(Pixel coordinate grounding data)
+ + + + +

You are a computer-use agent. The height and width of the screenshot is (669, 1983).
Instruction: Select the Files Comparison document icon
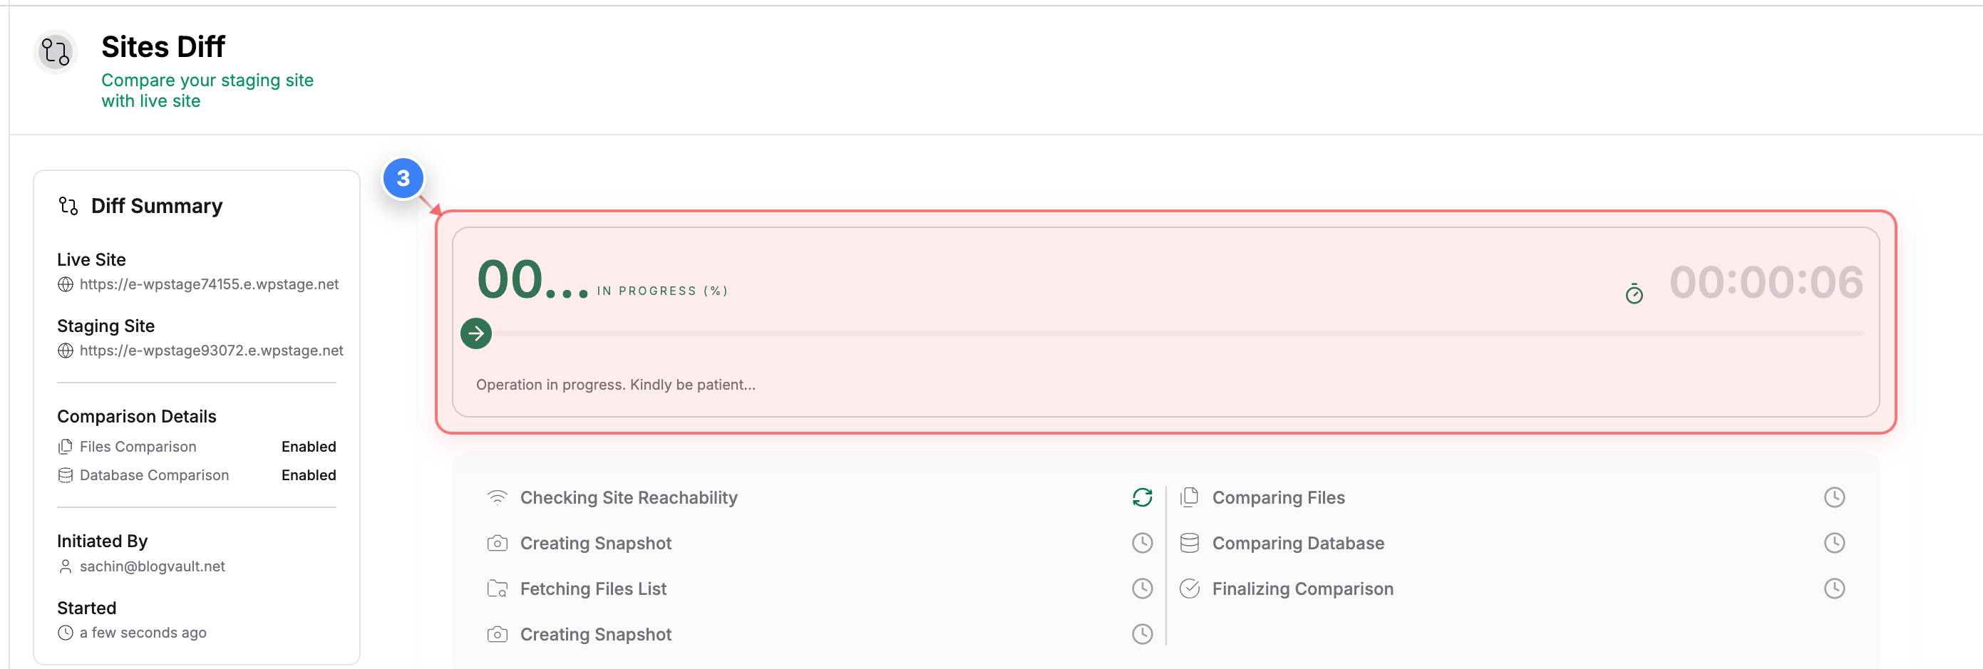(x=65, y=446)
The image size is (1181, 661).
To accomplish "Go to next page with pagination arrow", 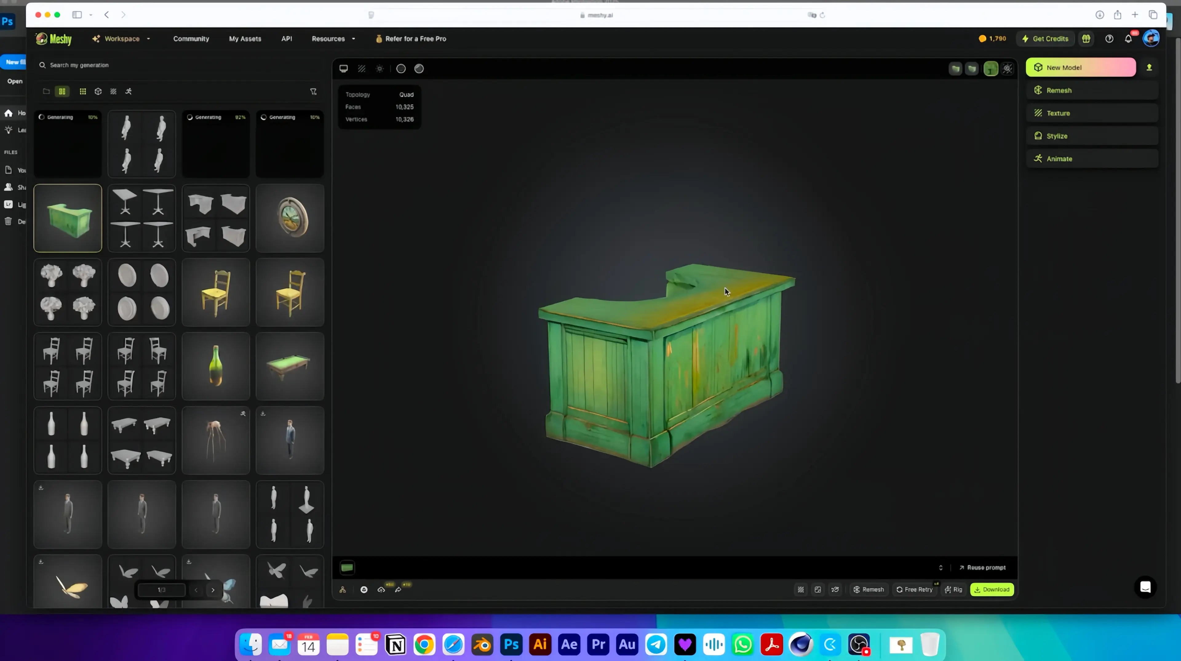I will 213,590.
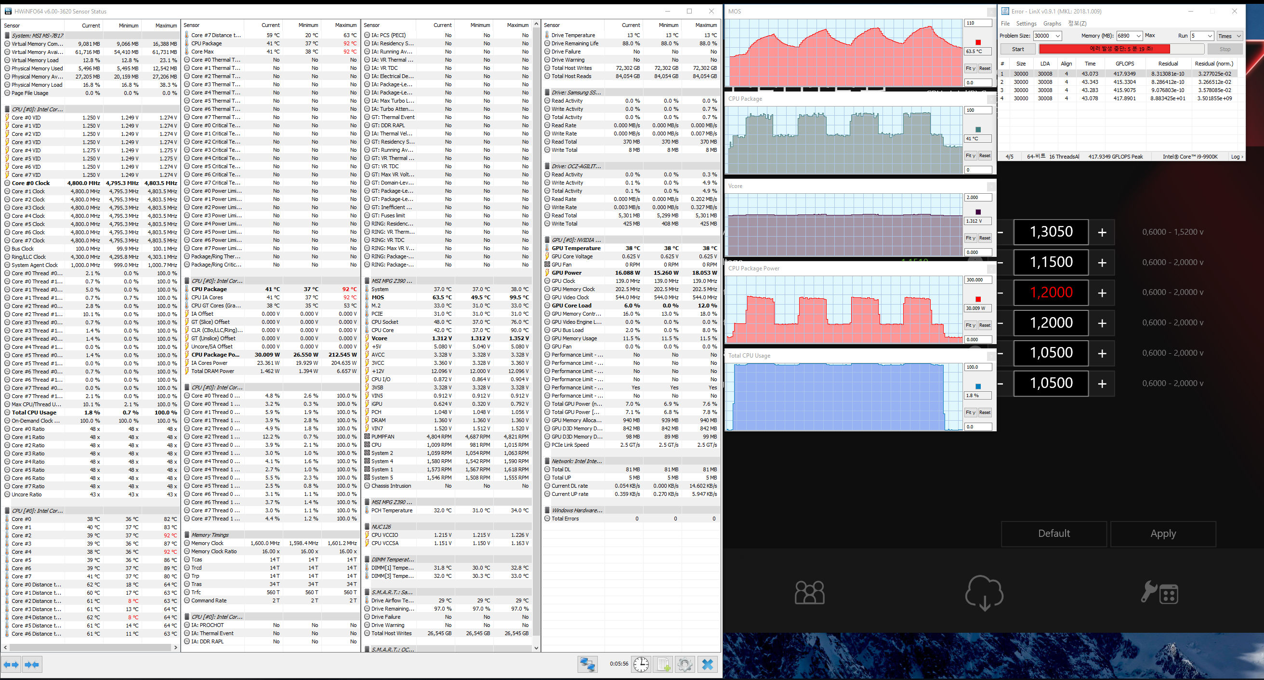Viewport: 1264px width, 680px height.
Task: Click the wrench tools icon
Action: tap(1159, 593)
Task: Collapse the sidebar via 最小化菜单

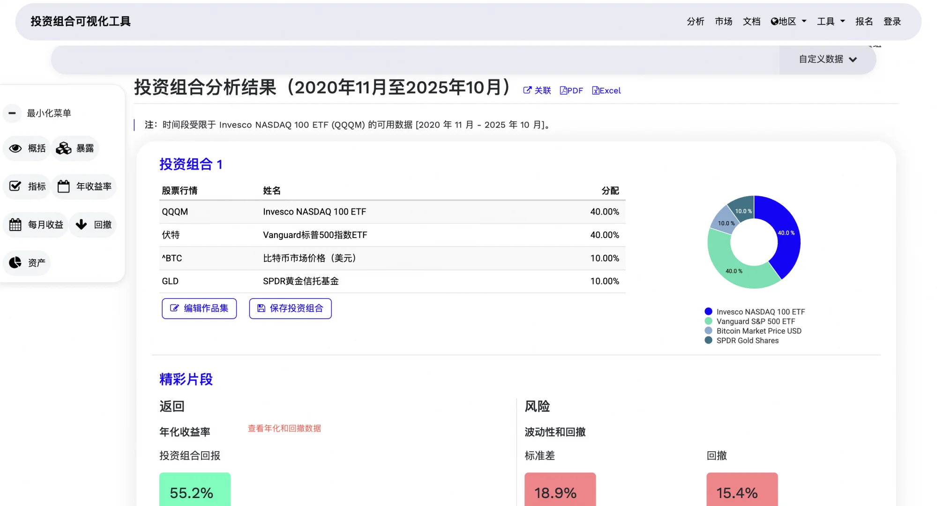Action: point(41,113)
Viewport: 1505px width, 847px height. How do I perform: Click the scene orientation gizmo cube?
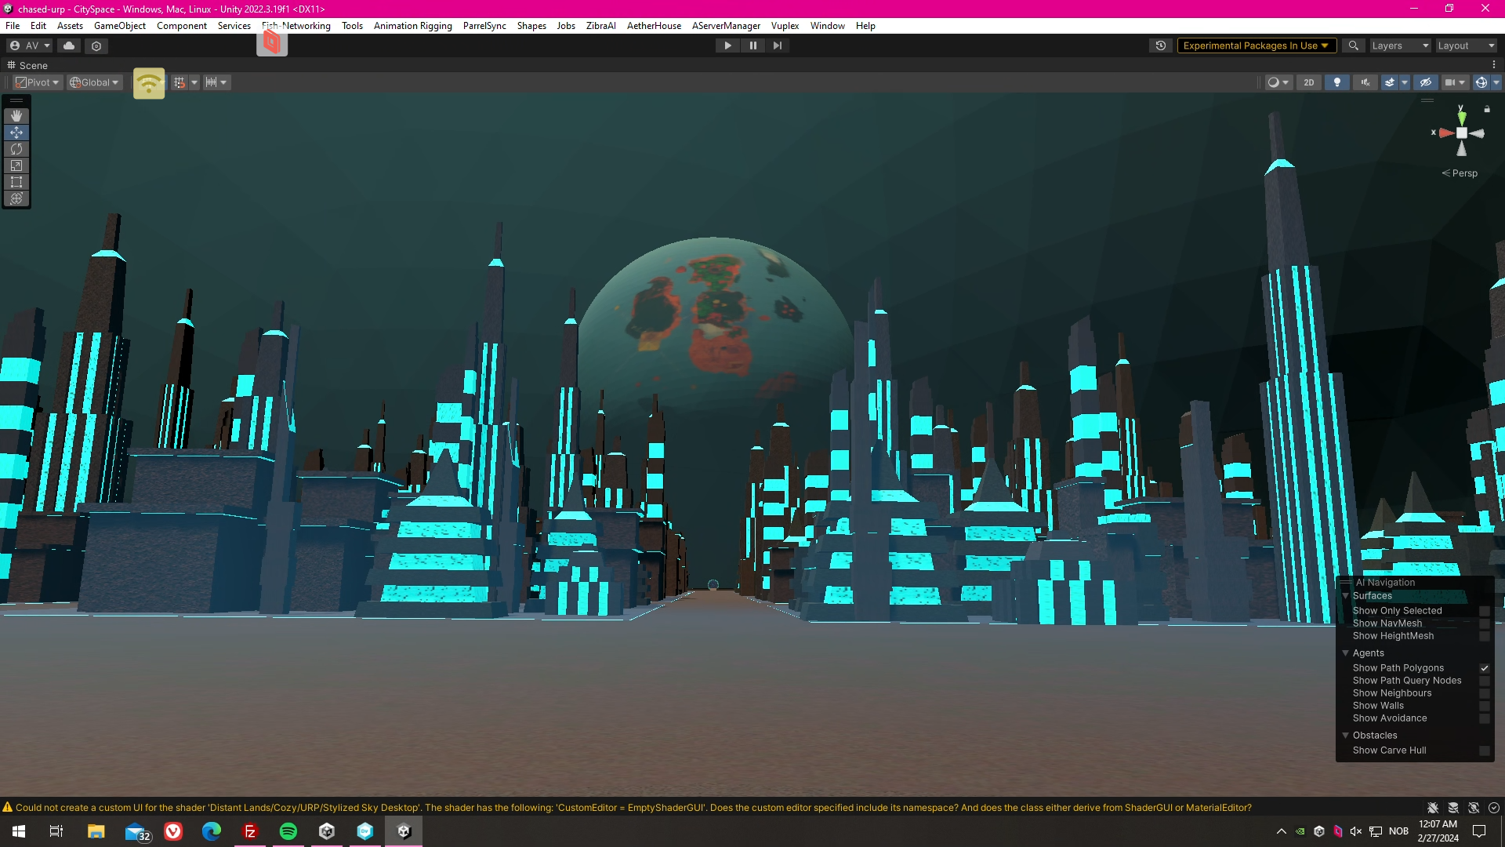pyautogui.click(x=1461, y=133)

+ + + + +

→ Assigned task
Reproduce nothing but the lines that run from the line containing "Task: Collapse the sidebar via 最小化菜单" through the last line of the records, inclusive. Omit the pictures.

→ Exercise result
Task: Collapse the sidebar via 最小化菜单

Action: point(41,113)
Viewport: 1505px width, 847px height. How do I perform: Click the scene orientation gizmo cube?
pyautogui.click(x=1461, y=133)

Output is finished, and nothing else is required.